■ Extrait choisi
========================
26. L'apôtre saint Paul (1Cor.11.20) appelle ce saint sacrement la Cène du Seigneur. De laquelle nous n'en trouvons qu'une sorte. Mais l'Église romaine a inventé mille sortes de messes. Il y a la messe du Saint-Esprit, la messe de saint Gilles, celle du pape Linus, celle de saint François, etc. Il y a, entre autres messes, celle de sainte Catherine, et celle de sainte Marguerite, qui sont saintes qui n'ont jamais été au monde, non plus que sainte Ursule, saint Longis, saint Christophe, et plusieurs autres saints, qu'on a mis au ciel sans qu'ils aient jamais été en terre. Il y a des messes hautes et des basses; des grandes messes et des petites; des messes sèches; des messes épiscopales; des messes en blanc, et d'autres en vert, et d'autres en violet.
27. Jésus-Christ, en la sainte Cène, n'a fait aucune prière pour les morts. Au contraire, en la messe il y a une prière pour les morts, par laquelle le prêtre prie pour les trépassés, qui dorment en un sommeil paisible (Qui dormiunt in somno pacis.); chose qui doit être soigneusement remarquée. Car cela montre que quand cette prière a été ajoutée à la messe, on ne croyait pas encore au purgatoire: car ceux qui sont brûlés pendant plusieurs siècles en une fournaise ardente, ne dorment point paisiblement.
28. Aussi la confession que fait le prêtre en la messe au Confiteor est grandement éloignée de l'institution du Seigneur. Car en celle-ci le prêtre confesse ses péchés à Dieu, à la Vierge Marie, à Jean-Baptiste, à Pierre et à Paul, et à tous les saints. Il n'y a que Jésus-Christ qui y soit omis.
29. En la messe du vendredi avant Pâques, on adore l'image de la croix d'une adoration souveraine, qu'on appelle latrie, laquelle est due à Dieu seul, en disant: Voici le bois de la croix; venez, adorons. Là aussi se chante l'antienne, qui dit: Nous adorons ta croix, ô Seigneur! Et en parlant à la croix: Croix fidèle, seule noble entre les arbres, etc. Cela est parler à une chose inanimée et qui n'entend pas.
30. Sur l'autel il y a des images, comme aussi en tous les endroits des églises, desquelles l'adoration est commandée sous peine d'anathème, par le second concile de Nicée, et par le concile de Constantinople, qu'on appelle le huitième universel, et par plusieurs papes, et enseignée généralement par les jésuites.
31. Jésus-Christ a célébré la sainte Cène avec toute simplicité. Mais les prêtres de l'Église romaine chantent la messe avec habits allégoriques et pleins de mystères, avec mille tours et gesticulations indécentes à la sainteté de cette action. On amuse les yeux du peuple, parce que ses oreilles lui sont inutiles.
32. Au Canon de la messe il y a un mensonge évident. Car le prêtre dit, que le Seigneur ayant pris le calice en ses mains a dit: C'est ici le calice en mon sang du nouveau et éternel testament, mystère de la foi; contre le témoignage des évangélistes, où ces paroles ne se trouvent point. Le pape Innocent, au chapitre Cum Marthæ, de Celebratione missarum, dit que l'Église tient cela de la tradition; laquelle il veut qu'on croie, quoiqu'elle soit contraire à l'Évangile.
========================
■ Partie des données
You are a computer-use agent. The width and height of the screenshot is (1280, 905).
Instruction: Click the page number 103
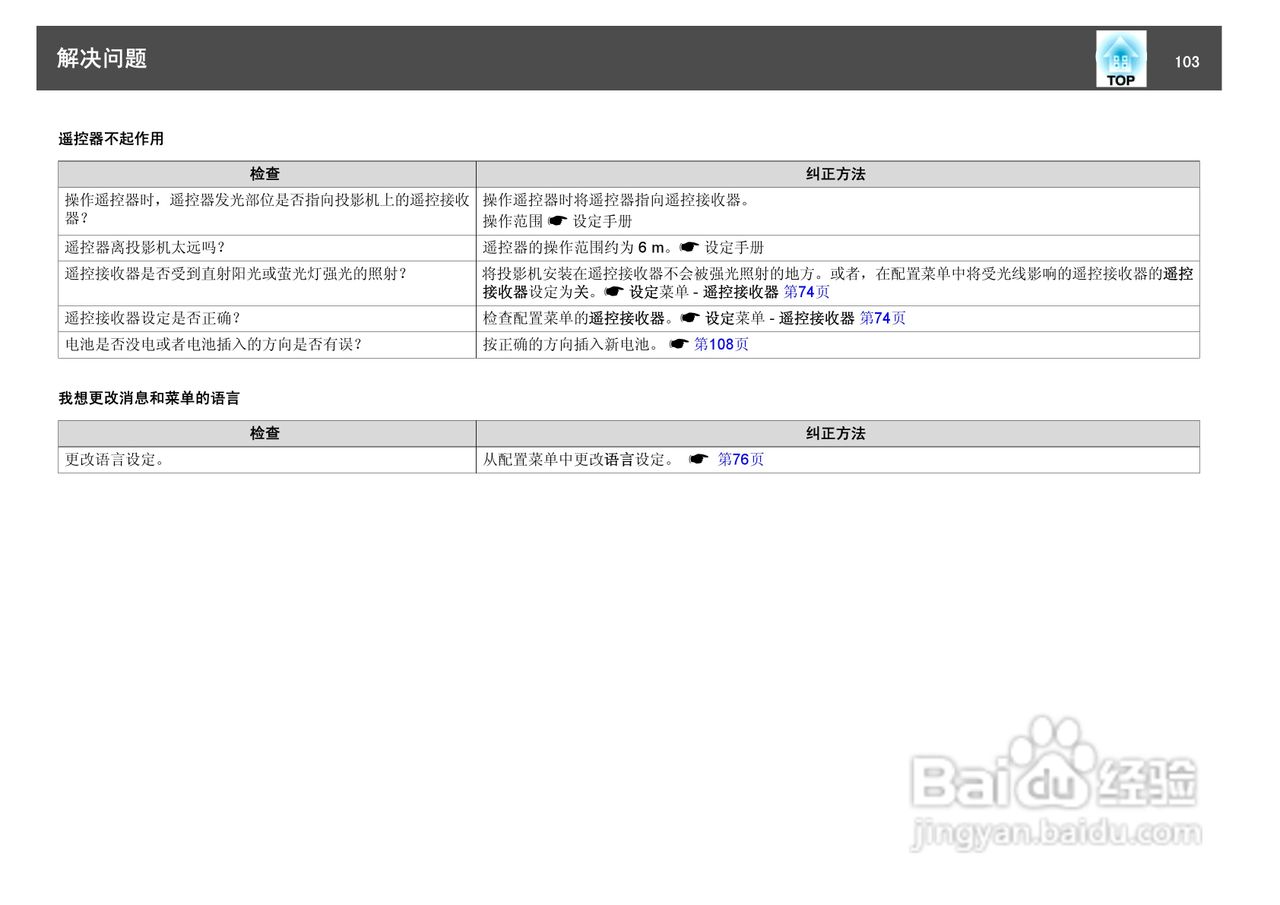tap(1187, 61)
========================
■ Consigne proposée 1
Reproduisez fidèlement le passage de l'extrait choisi qui s'ouvre sur les mots contenant « 32. Au Canon » et se clôt sur « contraire à l'Évangile. ».
■ Consigne proposée 2
D'après l'extrait choisi, pourquoi la prière pour les morts prononcée à la messe montre-t-elle qu'on ne croyait pas encore au purgatoire quand elle y fut ajoutée ? Répondez en une à trois phrases.
■ Consigne proposée 3
Selon l'extrait choisi, qui est le seul à ne pas être nommé dans la confession du prêtre au Confiteor ?

■ Réponse 1
32. Au Canon de la messe il y a un mensonge évident. Car le prêtre dit, que le Seigneur ayant pris le calice en ses mains a dit: C'est ici le calice en mon sang du nouveau et éternel testament, mystère de la foi; contre le témoignage des évangélistes, où ces paroles ne se trouvent point. Le pape Innocent, au chapitre Cum Marthæ, de Celebratione missarum, dit que l'Église tient cela de la tradition; laquelle il veut qu'on croie, quoiqu'elle soit contraire à l'Évangile.

■ Réponse 2
Cette prière demande pour les trépassés « qui dorment en un sommeil paisible ». Or ceux qui seraient brûlés pendant plusieurs siècles dans une fournaise ardente ne dorment point paisiblement. La prière date donc d'un temps où l'on ne croyait pas encore au purgatoire.

■ Réponse 3
Jésus-Christ est le seul qui y soit omis.